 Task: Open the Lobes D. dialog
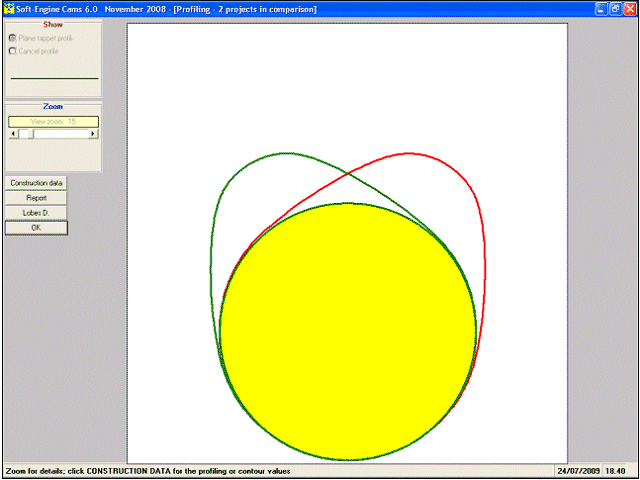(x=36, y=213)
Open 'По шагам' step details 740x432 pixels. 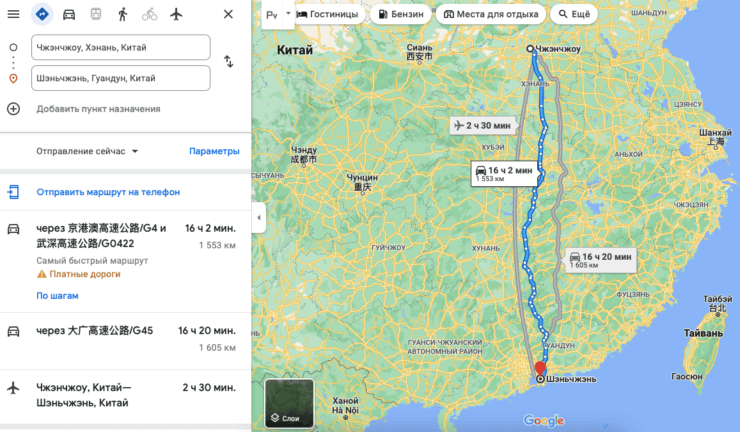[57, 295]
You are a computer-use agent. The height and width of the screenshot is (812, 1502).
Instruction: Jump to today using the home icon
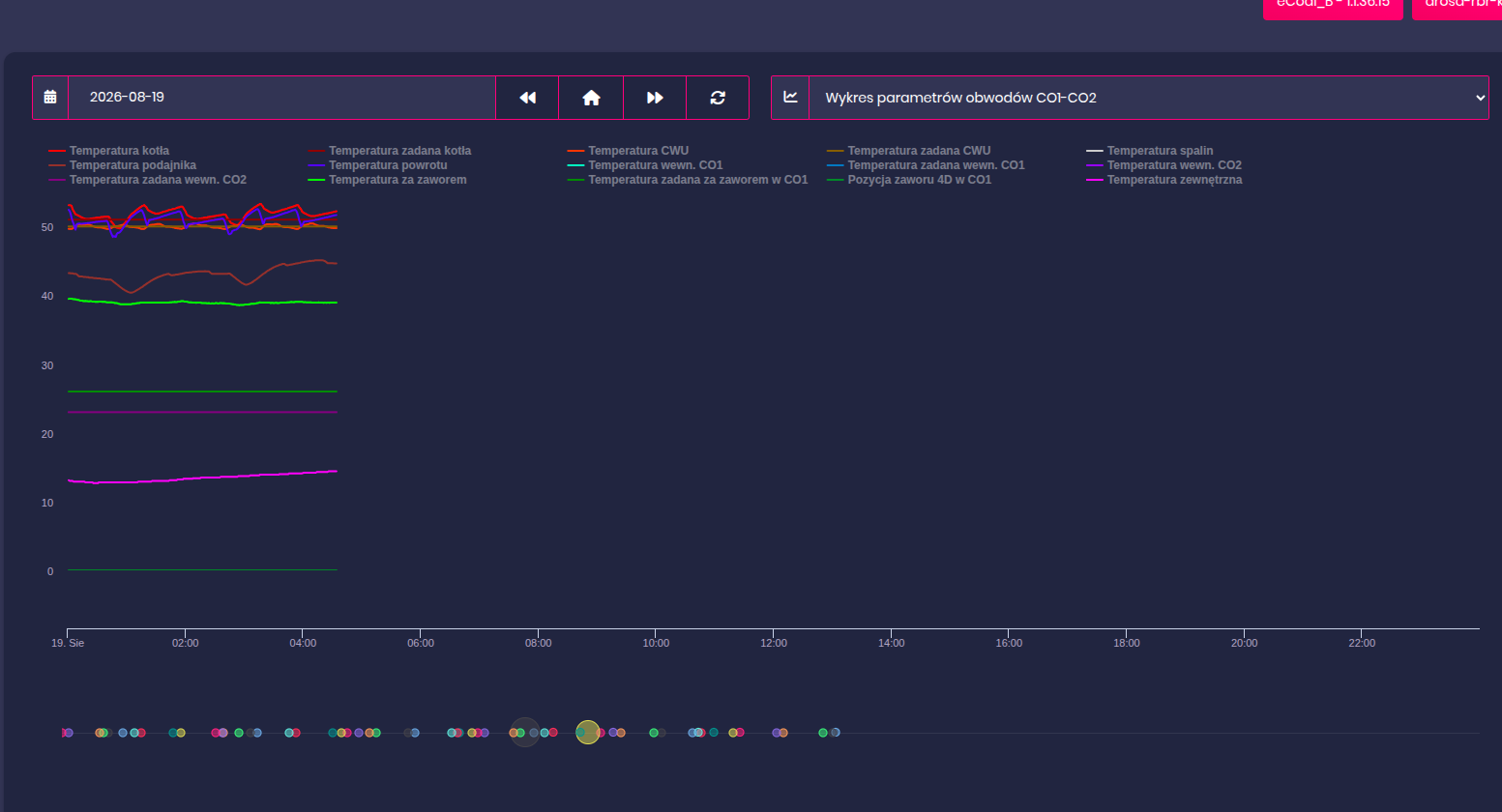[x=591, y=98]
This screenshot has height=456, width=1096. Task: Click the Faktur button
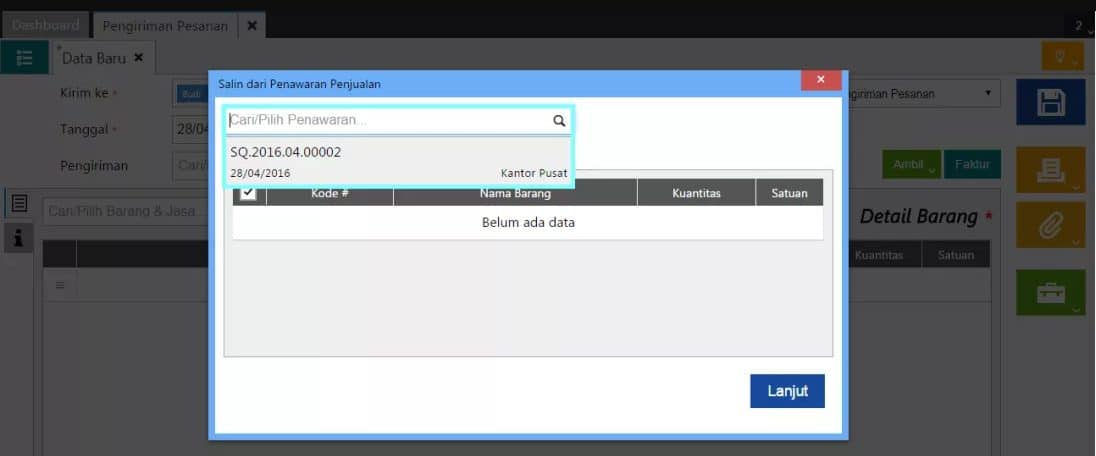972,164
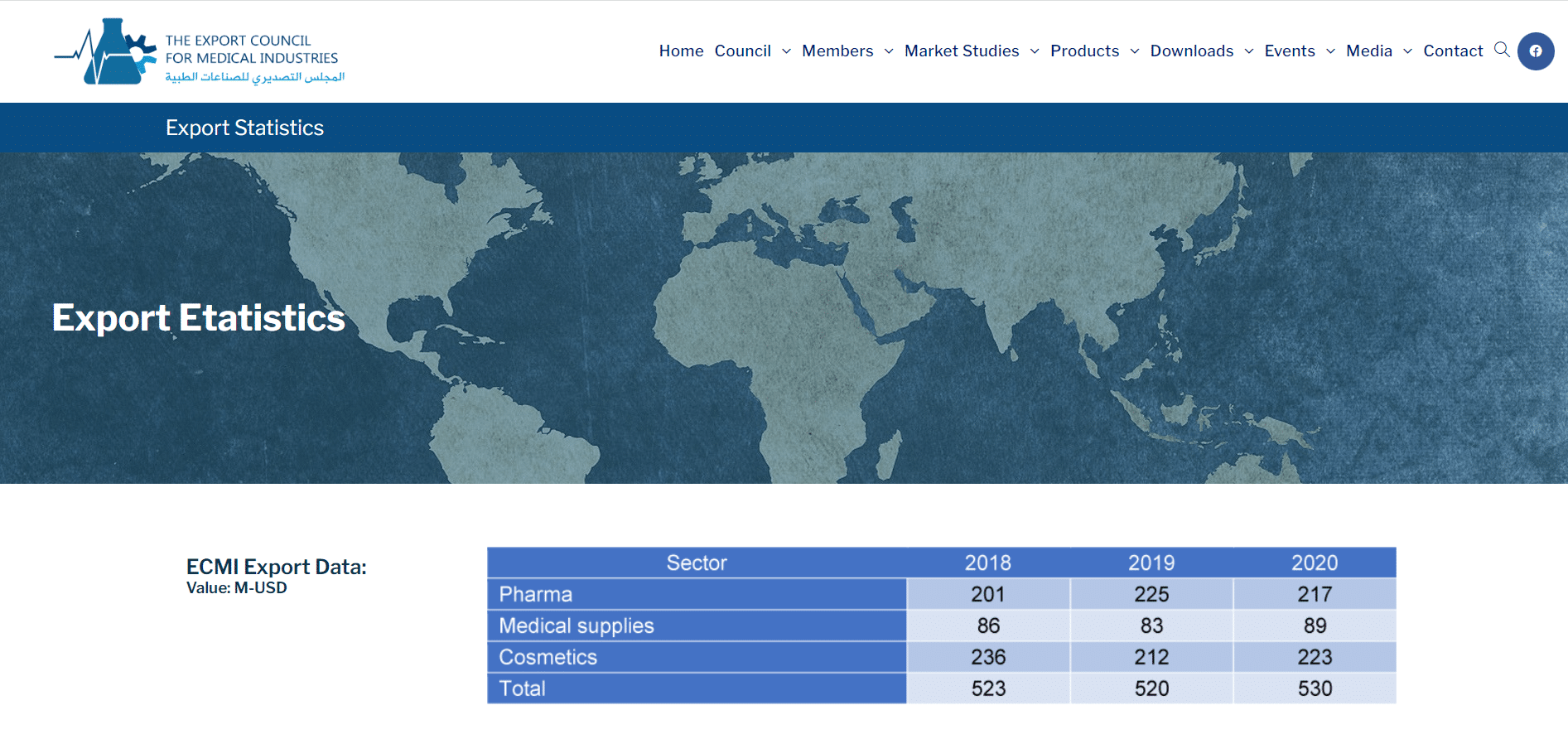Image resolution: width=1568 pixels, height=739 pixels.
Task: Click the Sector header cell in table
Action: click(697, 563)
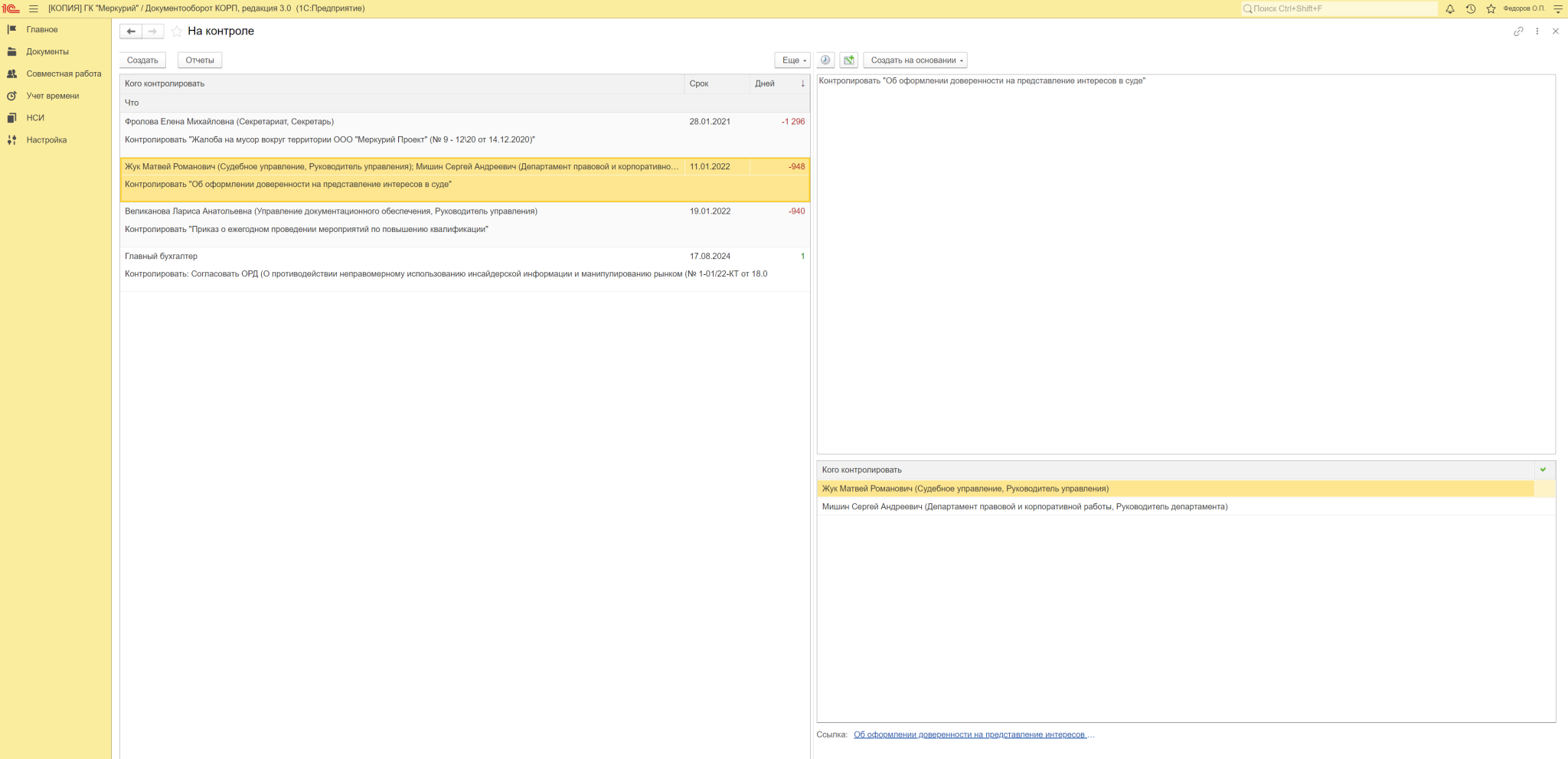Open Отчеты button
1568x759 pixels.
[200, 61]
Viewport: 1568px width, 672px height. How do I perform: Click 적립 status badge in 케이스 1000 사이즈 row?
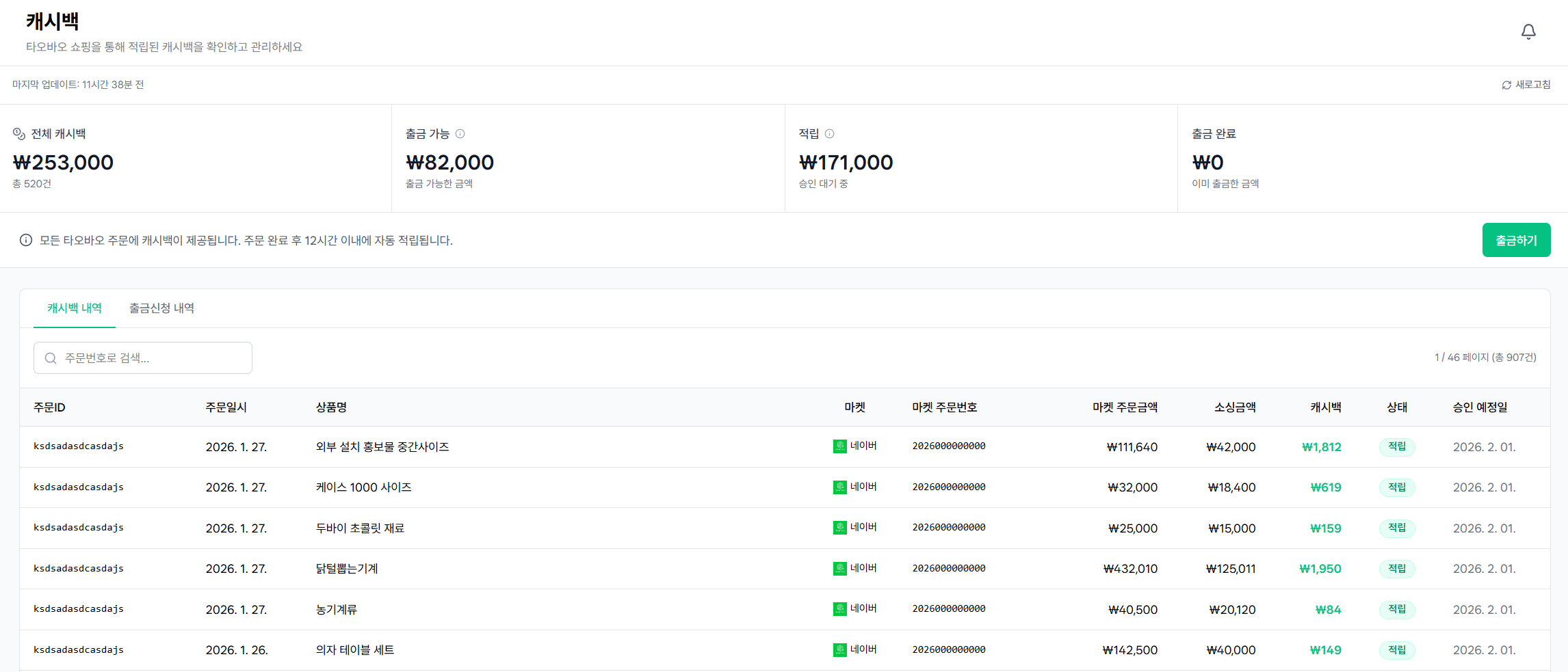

TASK TO COMPLETE: Please restate word for word each line from the one containing "You are a computer-use" to the end of the data above, without the pictures.

TASK SOLUTION:
You are a computer-use agent. The height and width of the screenshot is (812, 1502).
Instruction: Jump to today using the home icon
[x=591, y=98]
This screenshot has height=456, width=1096. Task: Click the Faktur button
972,164
Image resolution: width=1568 pixels, height=739 pixels.
Task: Click the Sector header cell in table
Action: click(697, 563)
Open Отчеты button
1568x759 pixels.
[200, 61]
Viewport: 1568px width, 672px height. How do I perform: Click 적립 status badge in 케이스 1000 사이즈 row?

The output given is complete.